EXTRACTED TEXT section start

How Truth Compels Our Actions To Speak Louder Than Words

There are varied theories of how Missouri came to be known as “The Show-Me State.” Regardless of how that came to be, the idea behind the slogan is clear – don’t just tell me what you believe, show me through your actions. This concept, deeply embedded in Scripture, seems to be absent from the church far too often at far too great a price. Here are 4 reasons that properly grounded orthodoxy (beliefs) compels visibly tangible orthopraxy (actions).

Truth COMPELS Action

George MacDonald said, “To give truth to somebody who doesn’t love it will only give them more multiplied reasons for misinterpretation.” The most dominant current creed is to “live your truth,” which I refer to as the Oprah phenomenon, and it is problematic for a few reasons. First, if it is possible for each of the 7 billion people on this vast planet to live “their” truth, that would effectively mean that truth does not exist in any objective sense of the word. Second, each of us knows or knows of people with whom we disagree, sometimes even vehemently. Are we then willing to allow those with whom we disagree, who may harbor detrimental or even deadly philosophies, to live their truths as well? I would hope not, as this is neither logical nor moral.

Therefore, those in the “live your truth” camp, have undermined their own paradigm. The mantra must now become, “live your truth as long as it doesn’t bother me.” The “live your truth” faction has produced a self-appointed morality police to ensure that your “truth” and my “truth” falls in line with the collective “truth.” But where then, does this moral standard find its grounding? The answer, as Francis Schaeffer once said, is with “both feet firmly planted in mid-air.”

Truth is the foundation for everything and there are agreed upon methods for arriving at truth, both propositional and existential. But it seems that the preferred epistemological method (how you know what you know) of today is rooted in “I feel” and not “I think.” If the goal is to arrive at conclusions regarding ontological realities, how we arrive at those truths does matter. For example, if justice is an ontic reality, which is to say it is rooted in a physical, real, or factual existence, then truth about what justice is and what it means matters! The same is true with love and a bevvy of other terms that have become nebulous in a largely relativistic society.

EXTRACTED TEXT section end
DATASET EXCERPTS section start

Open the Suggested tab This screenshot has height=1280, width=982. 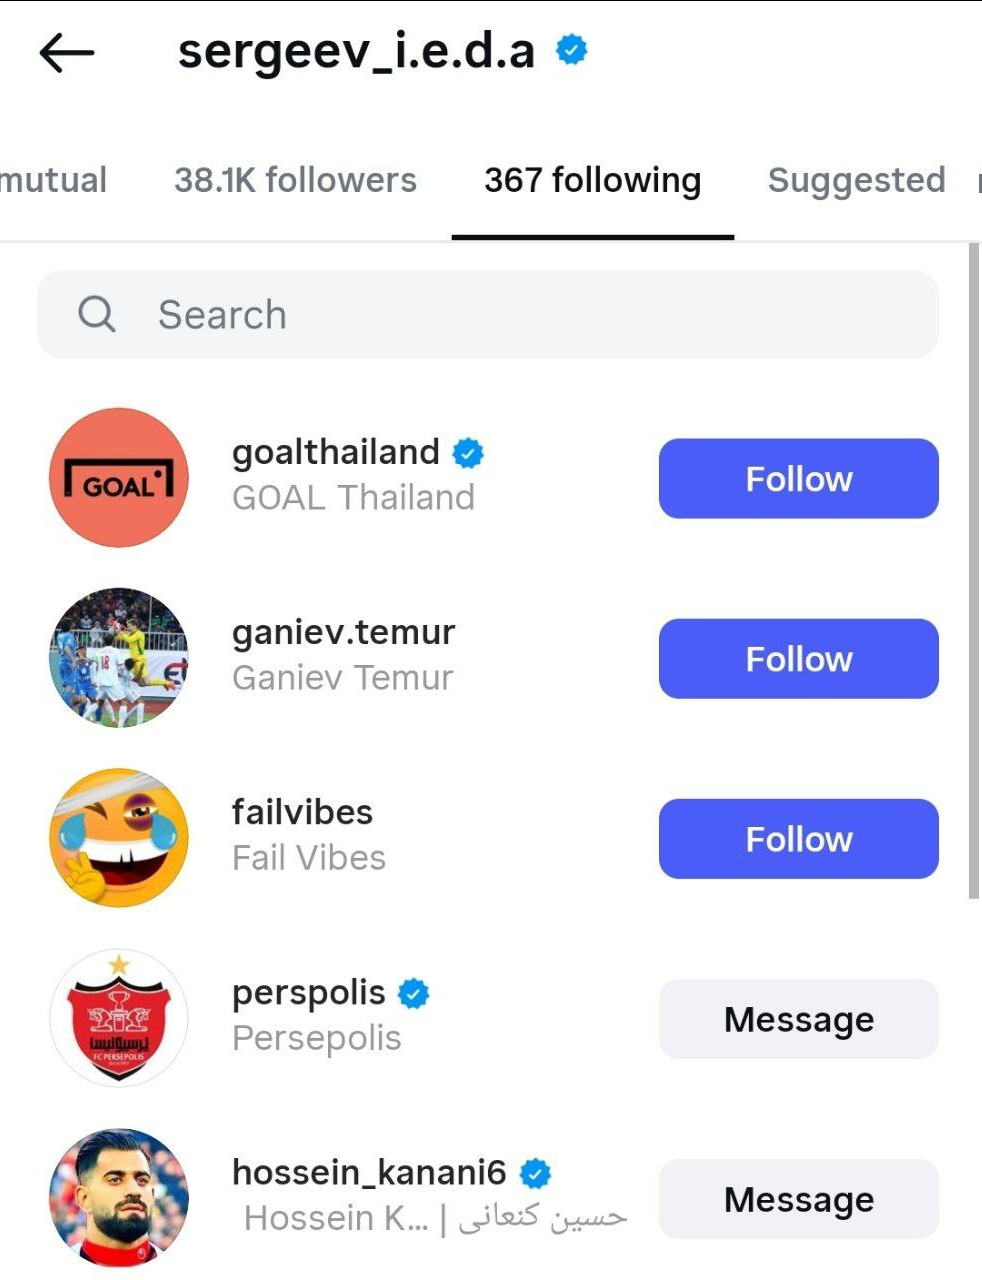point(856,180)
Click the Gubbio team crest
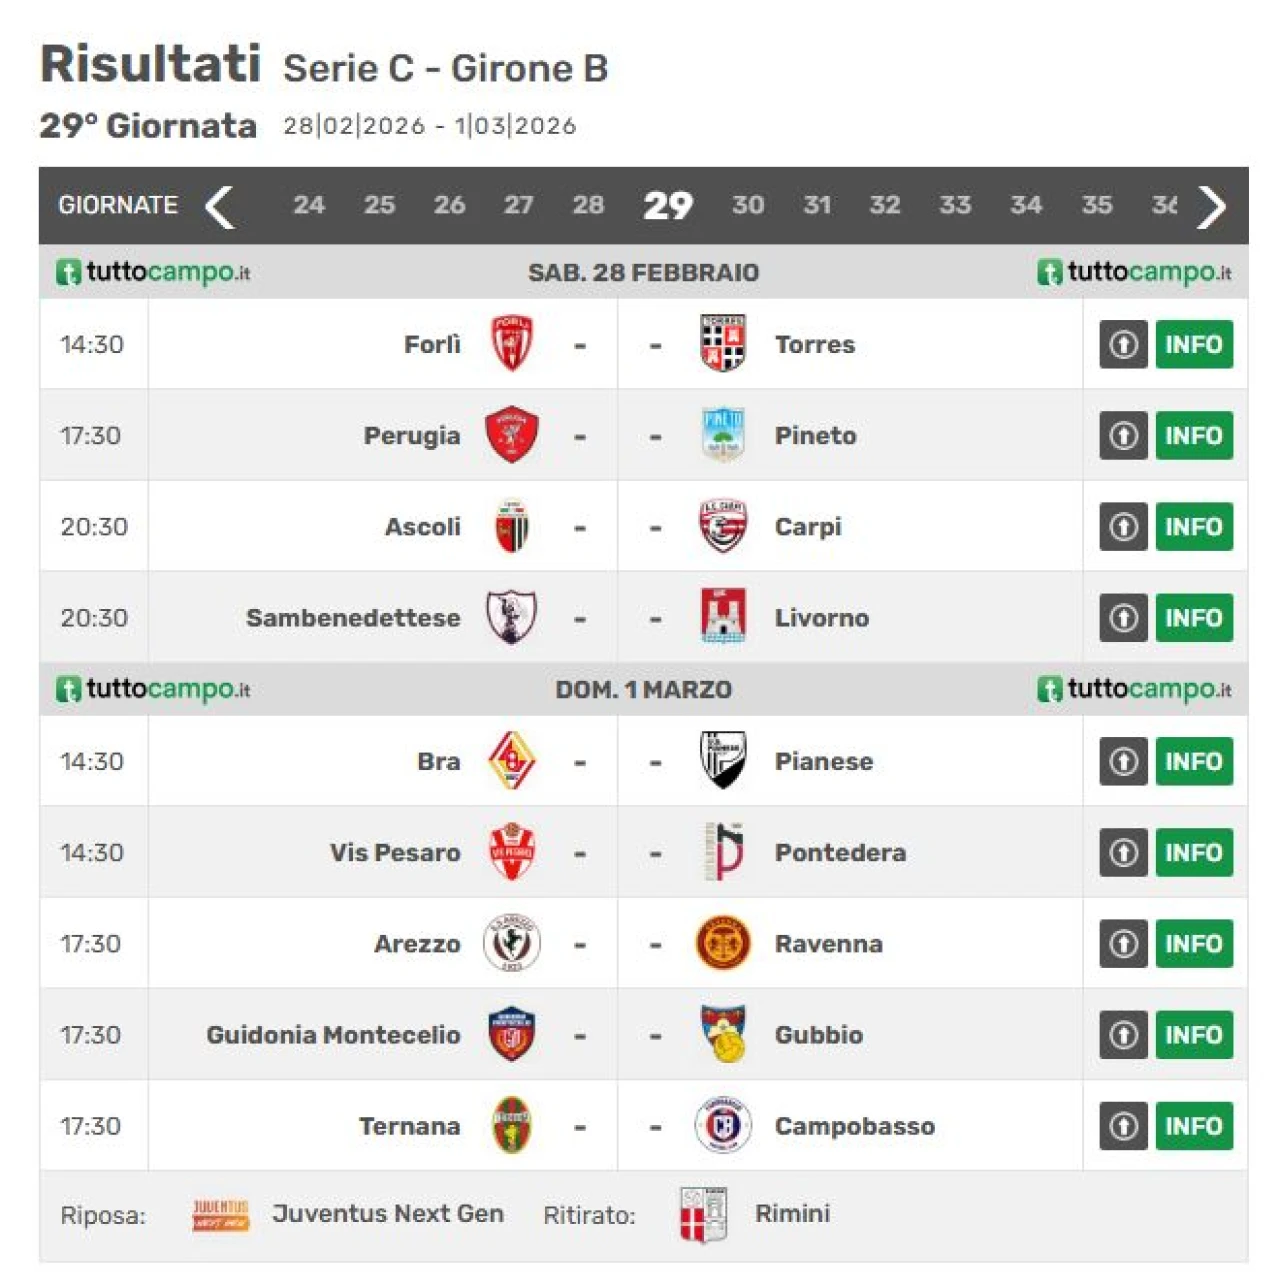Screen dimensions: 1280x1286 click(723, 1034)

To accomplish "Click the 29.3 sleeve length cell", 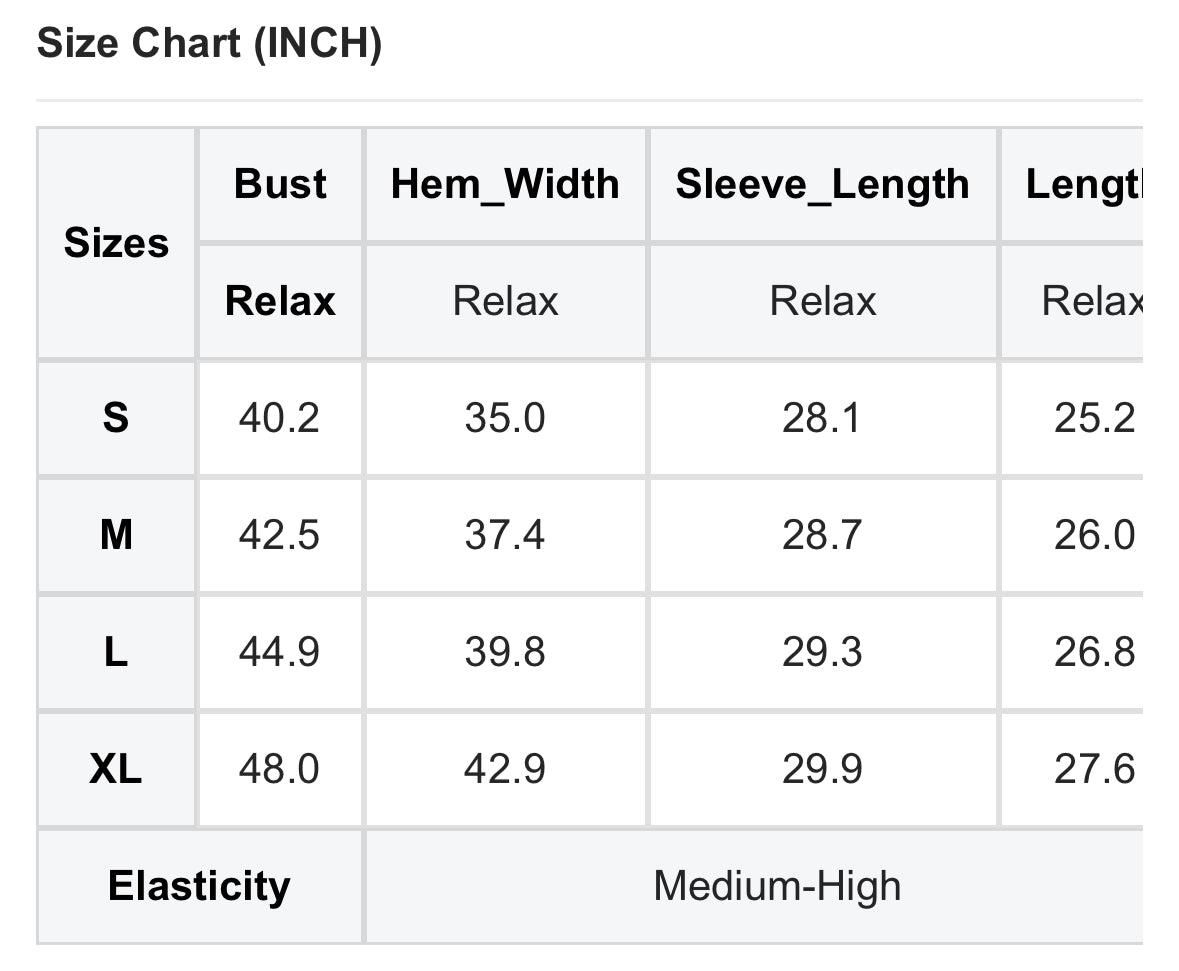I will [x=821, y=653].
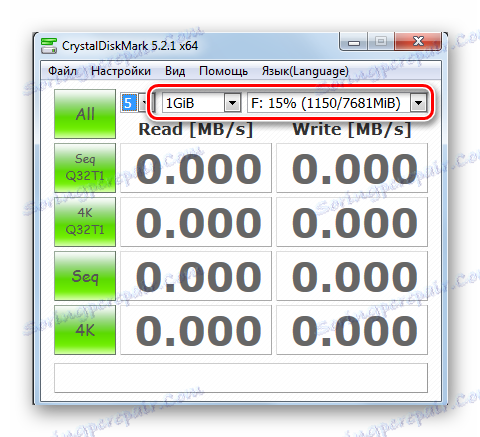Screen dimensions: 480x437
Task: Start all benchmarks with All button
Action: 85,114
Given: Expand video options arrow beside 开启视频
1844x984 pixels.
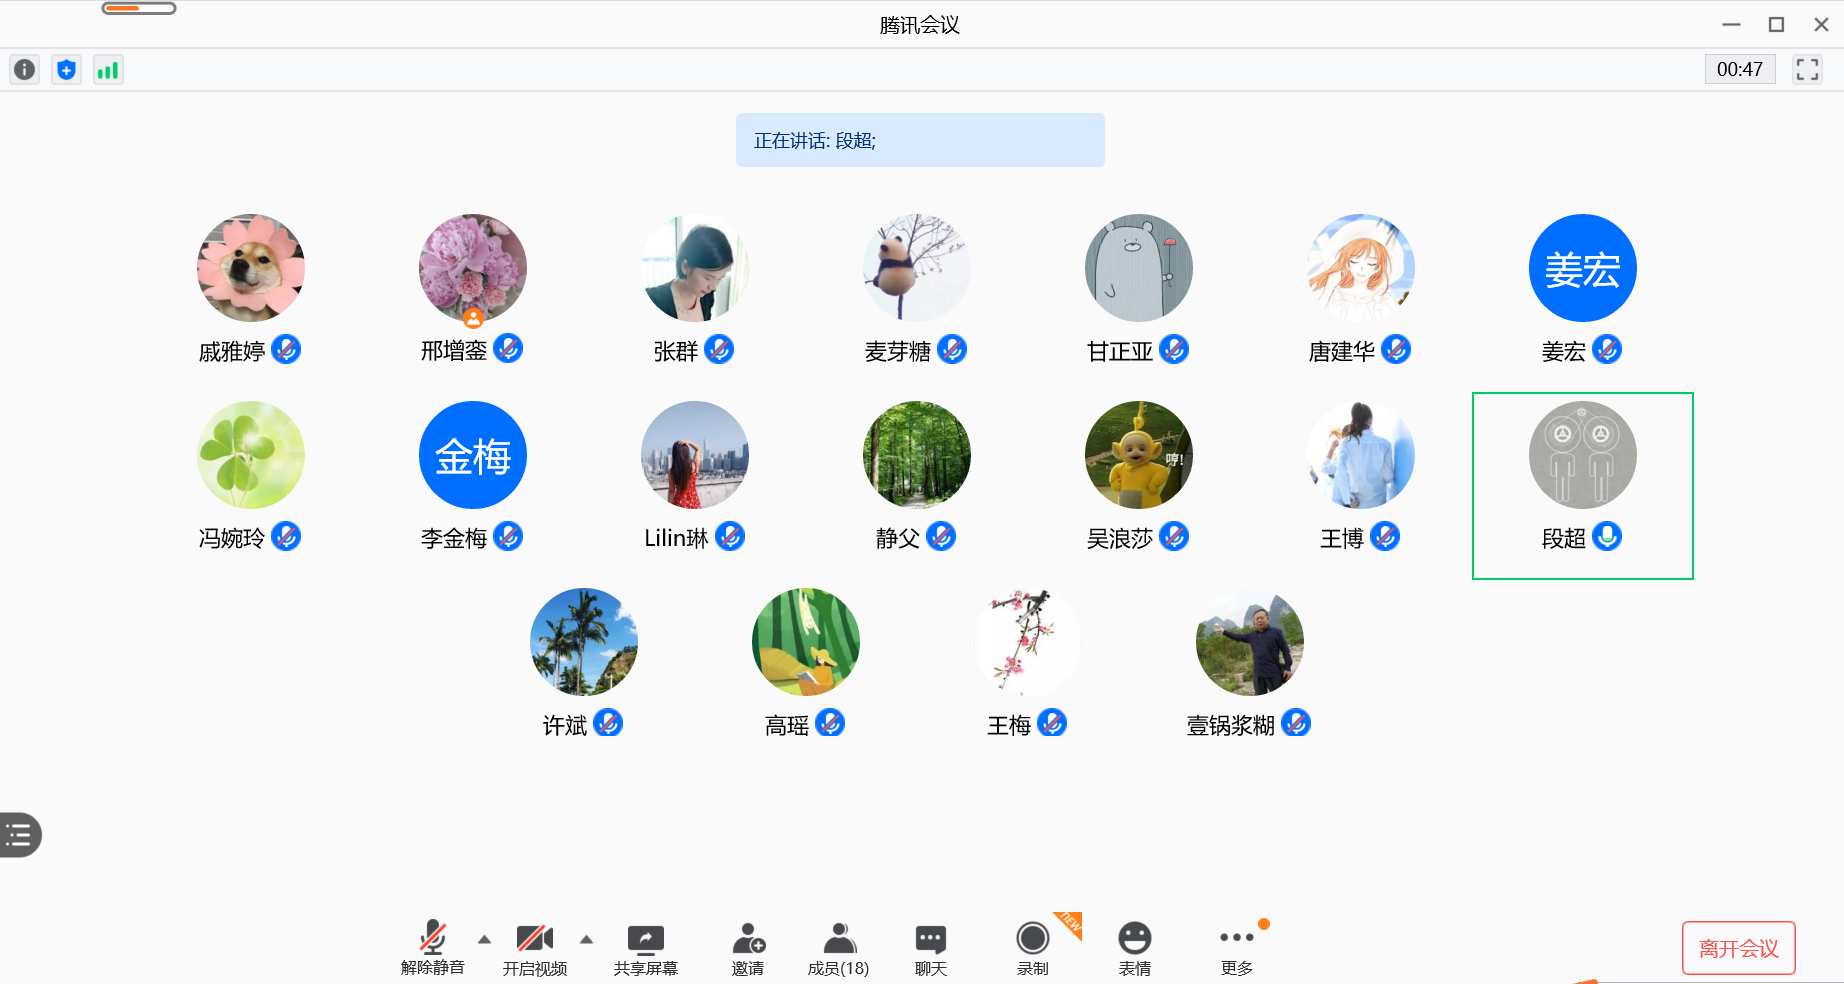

DATASET EXCERPTS section end

» **COMPLETE THE FOLLOWING**
a) In the essay on truth and action, what name does the author give to the "live your truth" creed?
b) Reproduce the passage of the essay on truth and action starting at "Truth COMPELS Action" and ending at "logical nor moral.".

» **RESPONSES IN ORDER**
a) The Oprah phenomenon.

b)
Truth COMPELS Action

George MacDonald said, “To give truth to somebody who doesn’t love it will only give them more multiplied reasons for misinterpretation.” The most dominant current creed is to “live your truth,” which I refer to as the Oprah phenomenon, and it is problematic for a few reasons. First, if it is possible for each of the 7 billion people on this vast planet to live “their” truth, that would effectively mean that truth does not exist in any objective sense of the word. Second, each of us knows or knows of people with whom we disagree, sometimes even vehemently. Are we then willing to allow those with whom we disagree, who may harbor detrimental or even deadly philosophies, to live their truths as well? I would hope not, as this is neither logical nor moral.